Imagine being someone who would tell a story about your weird hoarding instincts in your newspaper column and, at the same time, spend time on Twitter honking on about other people hoarding; if you can picture that, you too can be a columnist.

It’s only deep into the column that Hodges admits that the gun — a replica remember — never arrived and that his ‘lockdown madness’ passed…

That was me at the start of this crisis. The Blackheath Rambo – a fake fortysomething with a pistol, ready and willing to take down anyone who dared make a move against his prized hoard of Andrex.

Of course, the madness subsided. It proved impossible to maintain such a sense of jeopardy over a month of lockdown.

The gun never actually arrived – too many people had the same idea as me, and they sold out. The NHS ICU crisis didn’t materialise.
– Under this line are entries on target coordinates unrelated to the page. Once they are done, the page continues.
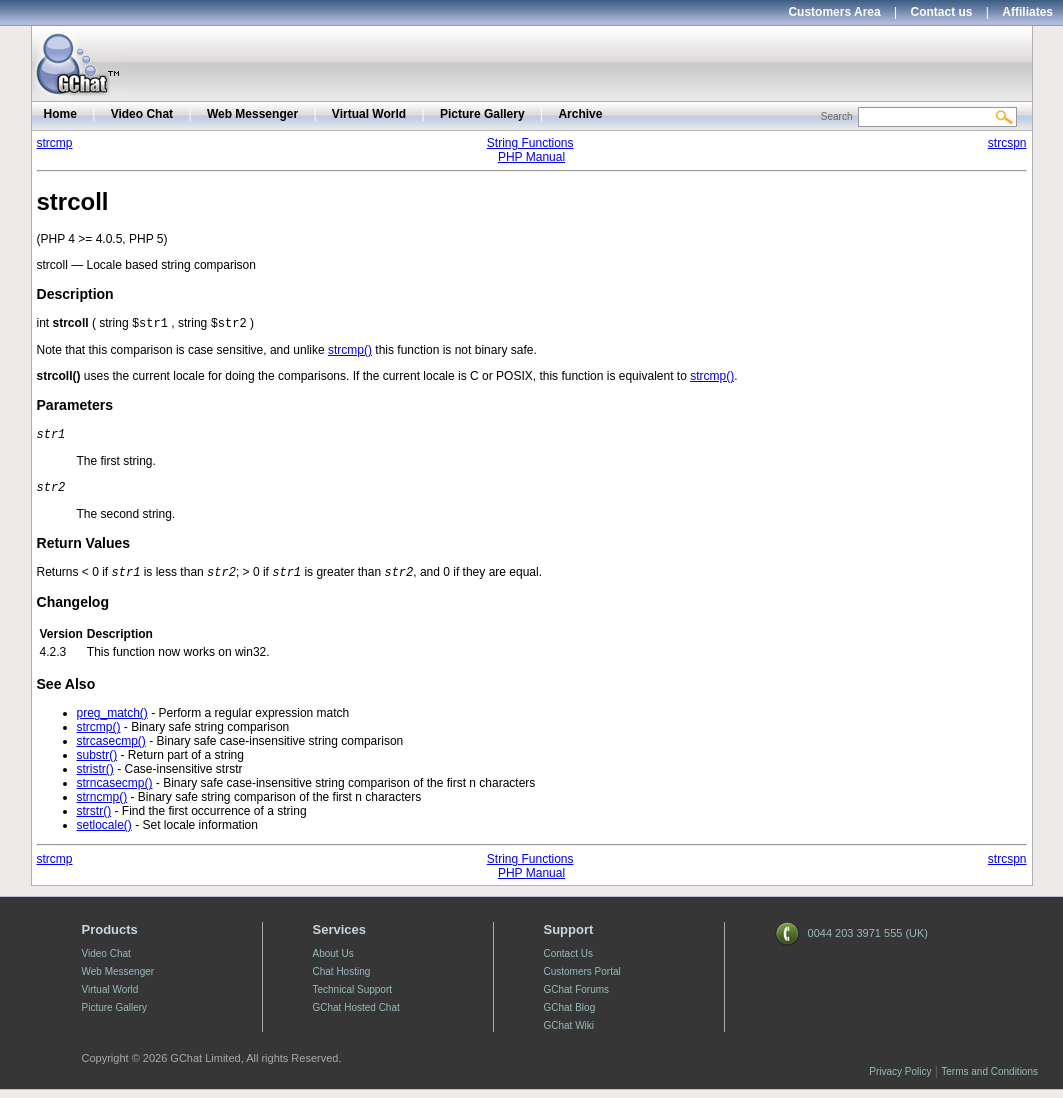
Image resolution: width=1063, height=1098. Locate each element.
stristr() (95, 777)
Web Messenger (252, 114)
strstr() (94, 819)
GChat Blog (570, 1015)
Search (837, 116)
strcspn (1007, 143)
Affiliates (1027, 12)
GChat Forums (577, 997)
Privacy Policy (900, 1079)
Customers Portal (582, 979)
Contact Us (568, 961)
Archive (580, 114)
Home (60, 114)
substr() (97, 763)
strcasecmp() (111, 749)
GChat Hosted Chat (356, 1015)
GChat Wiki (569, 1033)
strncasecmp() (115, 791)
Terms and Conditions (989, 1079)
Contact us (942, 12)
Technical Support (353, 997)
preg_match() (112, 721)
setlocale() (104, 833)
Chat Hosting (342, 979)
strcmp (55, 143)
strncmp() (102, 805)
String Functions (530, 143)
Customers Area (834, 12)
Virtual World (369, 114)
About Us (333, 961)
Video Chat (142, 114)
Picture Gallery (482, 114)
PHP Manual (531, 157)
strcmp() (350, 352)
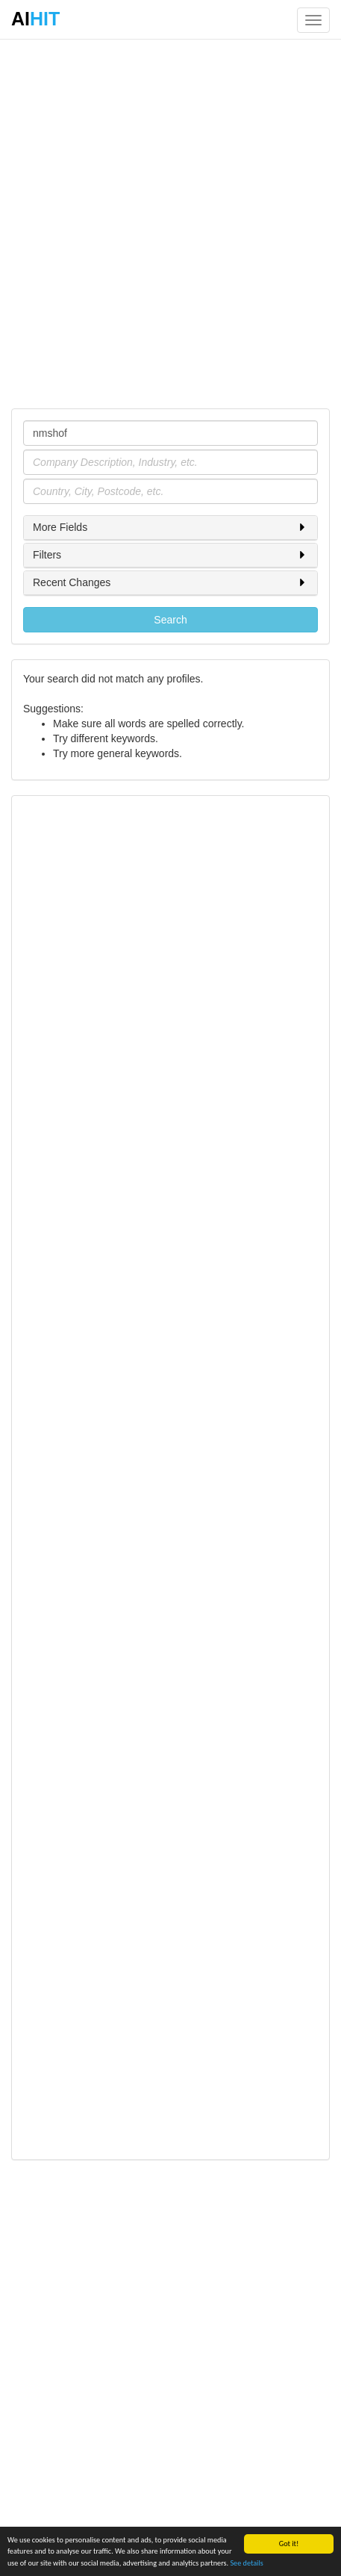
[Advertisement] (170, 222)
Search (170, 620)
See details (246, 2564)
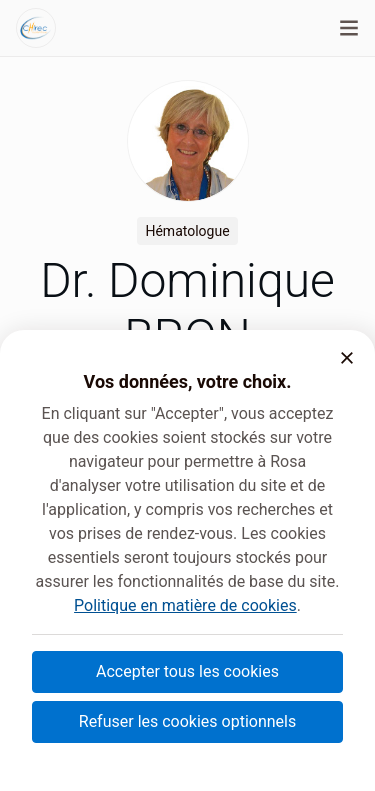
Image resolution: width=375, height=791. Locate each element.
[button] (347, 358)
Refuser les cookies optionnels (187, 721)
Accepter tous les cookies (187, 671)
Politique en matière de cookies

… but Hodges is a columnist and that is a madness that is far harder to shift. Of course, he will argue that the gun story, the ‘myyyyy precciousssss’ bog roll moment, and the weird birthdate thing were all simply humourous and self-deprecating elements in a wider argument. But 8 months later, he’s still going on about the gun.

And later in that April column, when he’d got the ‘jokes’ out of his system, he still put things in the most deranged manner possible. I wasn’t thrilled by the lockdown (or its sequel Lockdown 2: Unelectric Boogaloo) but, unlike the whining right-wing columnist class, I didn’t compare my ‘plight’ with imprisonment. It was the kind of collective effort these goombas usually go on about when they endlessly reference World War II, and with all their privileges they couldn’t handle it.

Here’s how Hodges’ described having to stay in his house marginally more than he usually does:

Each of us is incarcerated like a prisoner. Allowed out for one hour of exercise a day, before being reinterred for the other 23.

When we do go out, we are not people, but glorified computer guidance systems, constantly calculating the speed and trajectory of nearby pedestrians, cyclists or joggers who could deploy the lethal germ and seal our fate.

It’s terribly written; “Incarcerated like a prisoner” is a tautology (‘incarcerated’ means to be imprisoned), ‘reinterred’ is a ludicrously hyperbolic word choice and the idea that simply having to be more aware of who was around us had led us to become automatons is laughable. But that is Dan Hodges’ schtick — claiming to be a serious commentator while making unserious points in the silliest manner possible.

So while Danny doesn’t have a real gun — not even a replica — he is an absolute weapon. His column exists to push the paper’s line, however personally embarrassing that has to be for him, and he will contort himself into whatever shape is necessary to do that. If the demands of the current agenda contradict what he was saying last month or even last week, that doesn't really matter; Dan Hodges is cognitive dissonance made flesh and whatever he is saying at any given time is what he fervently believes in that moment.

If there were any justice in the world, Dan Hodges would be known as Gun Boy, just as Jolyon Maugham will never escape his role as Fox Killer, but the world is not just. For evidence to support that proposition, you need only note that Dan Hodges remains an extremely well-renumerated columnist with opinions considered important by people with real power. That’s even more terrifying than the thought of him with a gun.